## SHORT PROBLEM A
In the reef-tank quarantine post below, list the products for the three dips in the writer's alternating dip plan for the montis, in order.

RTN-quarantine

Mrporter

New member
So to serve as background, I setup a bare bones 10g quarantine tank when i get new corals in order keep an eye on them through the initial purchase until i place them in the tank. I fill the 10g up with tank water from the display, throw on 2 hob and 1 power head and get ready for acclimation. after a 1hr acclimation period I usually dip newly acquired corals upon receipt in coral rx and then place them in the quarantine. If after a couple weeks everything looks golden, then off to the display they go.

So i was looking through my display tank one day, in the very merry month of May, and a monti I got from a local shop had some white spots on the edges. So i flash-lighted it at night and sure as shhhh-Nudis..... I got a dinner sized monti cap that was still good on the opposite side of the tank and knew that eventually they were going to make their way throughout the tank. So I went on an inspection mission of all the DT corals and saw some red bugs on a purple bonsai Ac I had. So with me having an order from WWC coming in I devised my mass dipping/quarantine game-plan to yank the acs and montis out of the display and do some dippin.

The acs and montis were to be dipped together in order to kill 2 birds, nudis and red bugs. Being I'm getting mixed information on redbug life-cycle and breeding habits (egg layers or live birth?) they would be dipped again in a weeks time and then dipped one more time after a 2 week quarantine. If everything is golden, back to the display they would go. The montis on the other hand would go through an alternating dip process, every 3 days for a weeks long period to catch any live nudis' initially, egg hatches 3 days later, and any residual egg hatches the third dip. bayer-coralrx-bayer was the plan for the montis. I would continue visual monitoring of the montis for a 2 month period while the display tanks rat bastards starve to death or get picked off by the wrasses. After a 2 month period, a piece of the red cap would be introduced to serve as a testing site to see if any of the little bastards are still in there. If that monti shows no signs of infestation after constant monitoring for a month, then all montis would be reintroduced.

## AVAILABLE RECORDS

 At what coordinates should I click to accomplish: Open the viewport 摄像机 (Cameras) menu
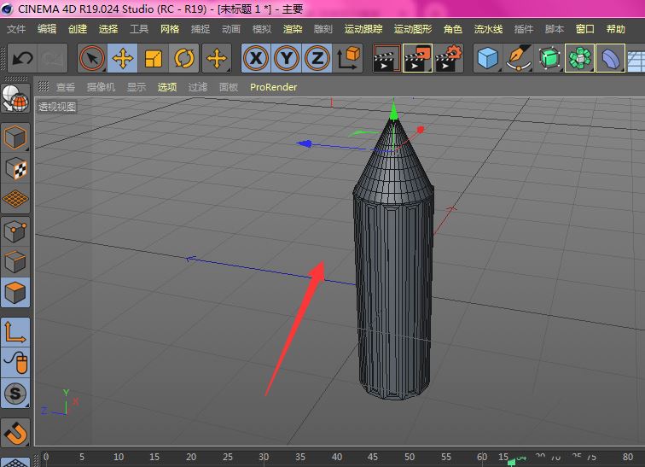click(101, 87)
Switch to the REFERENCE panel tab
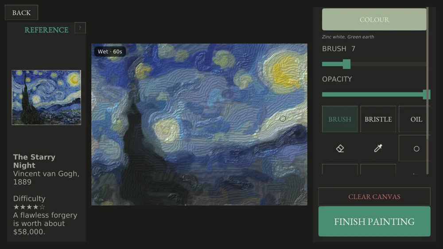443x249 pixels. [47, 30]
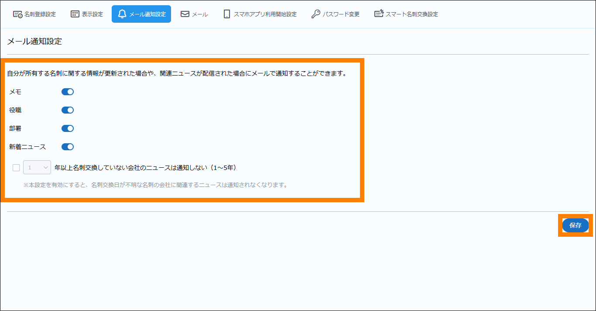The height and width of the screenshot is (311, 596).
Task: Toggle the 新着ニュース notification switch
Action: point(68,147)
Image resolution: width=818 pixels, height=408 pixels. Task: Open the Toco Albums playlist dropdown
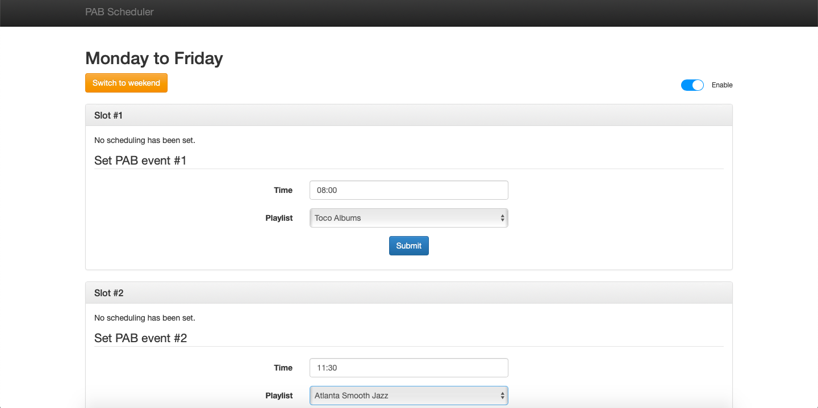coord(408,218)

* * *

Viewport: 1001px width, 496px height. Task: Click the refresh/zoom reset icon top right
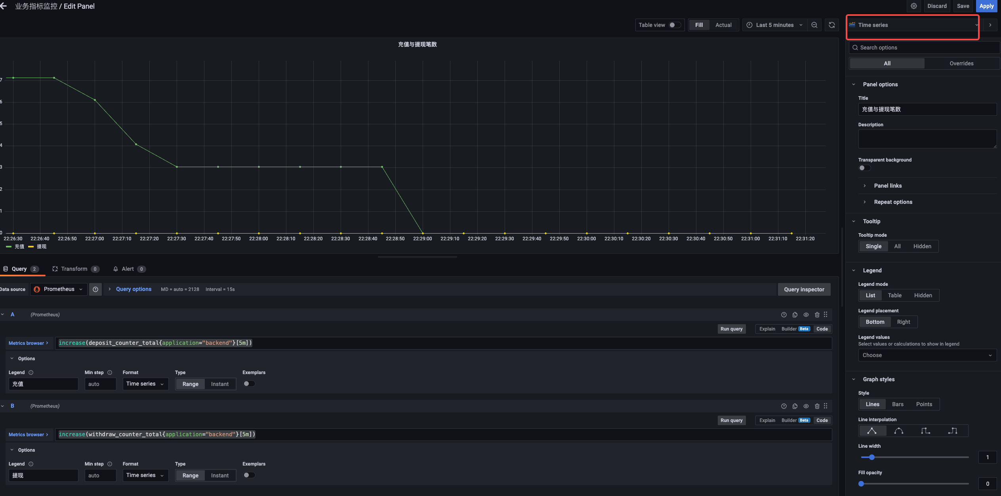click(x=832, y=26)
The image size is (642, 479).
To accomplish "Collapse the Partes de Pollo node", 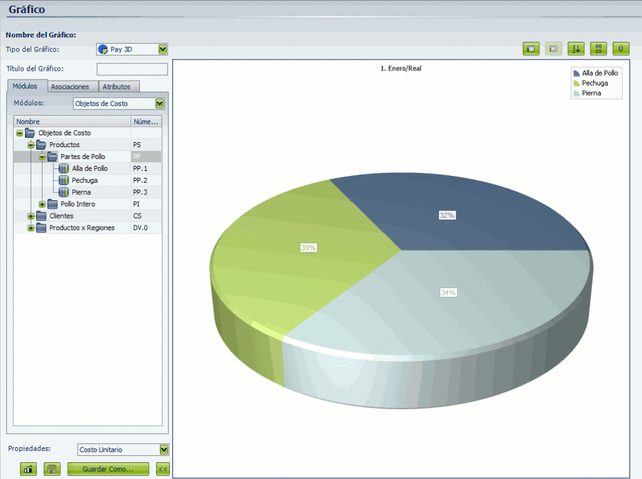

## SHORT PROBLEM B
List every line of the entries above that contains the word "Open".

## EXPECTED OUTPUT A
1. Bayer
2. Coral RX
3. Bayer

## EXPECTED OUTPUT B
 At what coordinates should I click to accomplish: Open the viewport 摄像机 (Cameras) menu
Image resolution: width=818 pixels, height=408 pixels. Task: Open the Toco Albums playlist dropdown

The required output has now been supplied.